# [Material supplied]
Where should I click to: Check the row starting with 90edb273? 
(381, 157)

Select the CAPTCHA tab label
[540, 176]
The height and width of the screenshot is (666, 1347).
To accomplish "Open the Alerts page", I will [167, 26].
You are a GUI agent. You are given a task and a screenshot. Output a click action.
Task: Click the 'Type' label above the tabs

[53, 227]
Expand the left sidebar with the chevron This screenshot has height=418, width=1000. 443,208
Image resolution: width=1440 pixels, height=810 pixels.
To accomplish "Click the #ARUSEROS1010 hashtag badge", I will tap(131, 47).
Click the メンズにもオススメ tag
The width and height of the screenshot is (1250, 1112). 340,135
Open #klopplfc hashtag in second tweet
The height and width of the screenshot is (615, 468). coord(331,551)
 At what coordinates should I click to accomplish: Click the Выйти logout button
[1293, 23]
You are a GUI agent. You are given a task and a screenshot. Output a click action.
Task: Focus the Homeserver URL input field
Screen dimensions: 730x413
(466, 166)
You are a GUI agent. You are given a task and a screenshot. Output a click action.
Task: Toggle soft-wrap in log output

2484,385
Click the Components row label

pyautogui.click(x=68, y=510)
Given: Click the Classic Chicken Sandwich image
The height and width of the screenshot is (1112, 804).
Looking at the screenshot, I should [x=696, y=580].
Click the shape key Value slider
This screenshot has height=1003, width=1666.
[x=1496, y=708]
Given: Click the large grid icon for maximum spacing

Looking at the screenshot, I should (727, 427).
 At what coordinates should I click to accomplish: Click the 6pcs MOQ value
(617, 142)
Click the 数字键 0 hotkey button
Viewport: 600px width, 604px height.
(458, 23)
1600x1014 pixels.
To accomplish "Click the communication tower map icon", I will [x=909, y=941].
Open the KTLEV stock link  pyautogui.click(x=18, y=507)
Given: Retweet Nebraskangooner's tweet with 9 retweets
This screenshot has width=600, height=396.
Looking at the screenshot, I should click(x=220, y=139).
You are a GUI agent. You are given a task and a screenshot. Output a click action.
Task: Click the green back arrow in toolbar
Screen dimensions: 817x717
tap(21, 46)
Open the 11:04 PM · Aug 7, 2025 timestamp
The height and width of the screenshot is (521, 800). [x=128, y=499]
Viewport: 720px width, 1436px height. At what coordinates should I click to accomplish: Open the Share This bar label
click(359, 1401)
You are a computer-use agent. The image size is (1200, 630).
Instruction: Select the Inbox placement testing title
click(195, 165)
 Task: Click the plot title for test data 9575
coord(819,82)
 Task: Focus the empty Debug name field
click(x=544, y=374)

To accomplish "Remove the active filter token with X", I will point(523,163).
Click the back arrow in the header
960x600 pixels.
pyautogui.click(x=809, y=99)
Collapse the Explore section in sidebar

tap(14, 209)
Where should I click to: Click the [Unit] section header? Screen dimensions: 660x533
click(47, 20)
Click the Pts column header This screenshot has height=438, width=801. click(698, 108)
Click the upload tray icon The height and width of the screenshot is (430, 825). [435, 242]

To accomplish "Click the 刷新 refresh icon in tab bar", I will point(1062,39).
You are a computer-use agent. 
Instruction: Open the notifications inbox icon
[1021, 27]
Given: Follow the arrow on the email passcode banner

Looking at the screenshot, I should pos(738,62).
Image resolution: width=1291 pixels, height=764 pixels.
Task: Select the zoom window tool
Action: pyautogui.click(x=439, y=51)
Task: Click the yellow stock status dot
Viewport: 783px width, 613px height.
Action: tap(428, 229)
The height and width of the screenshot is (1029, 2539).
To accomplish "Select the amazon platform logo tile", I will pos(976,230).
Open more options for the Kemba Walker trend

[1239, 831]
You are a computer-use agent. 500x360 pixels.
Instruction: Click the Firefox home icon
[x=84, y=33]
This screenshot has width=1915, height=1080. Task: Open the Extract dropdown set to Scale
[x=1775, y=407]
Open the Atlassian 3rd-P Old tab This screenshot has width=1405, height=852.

# [Exercise]
I'd like every record written out exactly as given.

# [Answer to this task]
Where should I click to: Check the row starting with 90edb273? 
(381, 157)

Select the CAPTCHA tab label
[540, 176]
The height and width of the screenshot is (666, 1347).
To accomplish "Open the Alerts page", I will [167, 26].
You are a GUI agent. You are given a task and a screenshot. Output a click action.
Task: Click the 'Type' label above the tabs

[53, 227]
Expand the left sidebar with the chevron This screenshot has height=418, width=1000. 443,208
Image resolution: width=1440 pixels, height=810 pixels.
To accomplish "Click the #ARUSEROS1010 hashtag badge", I will tap(131, 47).
Click the メンズにもオススメ tag
The width and height of the screenshot is (1250, 1112). 340,135
Open #klopplfc hashtag in second tweet
The height and width of the screenshot is (615, 468). coord(331,551)
 At what coordinates should I click to accomplish: Click the Выйти logout button
[1293, 23]
You are a GUI agent. You are given a task and a screenshot. Output a click action.
Task: Focus the Homeserver URL input field
Screen dimensions: 730x413
(466, 166)
You are a GUI agent. You are given a task and a screenshot. Output a click action.
Task: Toggle soft-wrap in log output

2484,385
Click the Components row label

pyautogui.click(x=68, y=510)
Given: Click the Classic Chicken Sandwich image
The height and width of the screenshot is (1112, 804).
Looking at the screenshot, I should [x=696, y=580].
Click the shape key Value slider
This screenshot has height=1003, width=1666.
[x=1496, y=708]
Given: Click the large grid icon for maximum spacing

Looking at the screenshot, I should (727, 427).
 At what coordinates should I click to accomplish: Click the 6pcs MOQ value
(617, 142)
Click the 数字键 0 hotkey button
Viewport: 600px width, 604px height.
(458, 23)
1600x1014 pixels.
To accomplish "Click the communication tower map icon", I will [x=909, y=941].
Open the KTLEV stock link  pyautogui.click(x=18, y=507)
Given: Retweet Nebraskangooner's tweet with 9 retweets
This screenshot has width=600, height=396.
Looking at the screenshot, I should click(x=220, y=139).
You are a GUI agent. You are given a task and a screenshot. Output a click action.
Task: Click the green back arrow in toolbar
Screen dimensions: 817x717
tap(21, 46)
Open the 11:04 PM · Aug 7, 2025 timestamp
The height and width of the screenshot is (521, 800). [x=128, y=499]
Viewport: 720px width, 1436px height. At what coordinates should I click to accomplish: Open the Share This bar label
click(359, 1401)
You are a computer-use agent. The image size is (1200, 630).
Instruction: Select the Inbox placement testing title
click(195, 165)
 Task: Click the plot title for test data 9575
coord(819,82)
 Task: Focus the empty Debug name field
click(x=544, y=374)

To accomplish "Remove the active filter token with X", I will point(523,163).
Click the back arrow in the header
960x600 pixels.
pyautogui.click(x=809, y=99)
Collapse the Explore section in sidebar

tap(14, 209)
Where should I click to: Click the [Unit] section header? Screen dimensions: 660x533
click(47, 20)
Click the Pts column header This screenshot has height=438, width=801. click(698, 108)
Click the upload tray icon The height and width of the screenshot is (430, 825). [435, 242]

To accomplish "Click the 刷新 refresh icon in tab bar", I will point(1062,39).
You are a computer-use agent. 
Instruction: Open the notifications inbox icon
[1021, 27]
Given: Follow the arrow on the email passcode banner

Looking at the screenshot, I should pos(738,62).
Image resolution: width=1291 pixels, height=764 pixels.
Task: Select the zoom window tool
Action: pyautogui.click(x=439, y=51)
Task: Click the yellow stock status dot
Viewport: 783px width, 613px height.
Action: tap(428, 229)
The height and width of the screenshot is (1029, 2539).
To accomplish "Select the amazon platform logo tile", I will pos(976,230).
Open more options for the Kemba Walker trend

[1239, 831]
You are a computer-use agent. 500x360 pixels.
Instruction: Click the Firefox home icon
[x=84, y=33]
This screenshot has width=1915, height=1080. Task: Open the Extract dropdown set to Scale
[x=1775, y=407]
Open the Atlassian 3rd-P Old tab This screenshot has width=1405, height=852.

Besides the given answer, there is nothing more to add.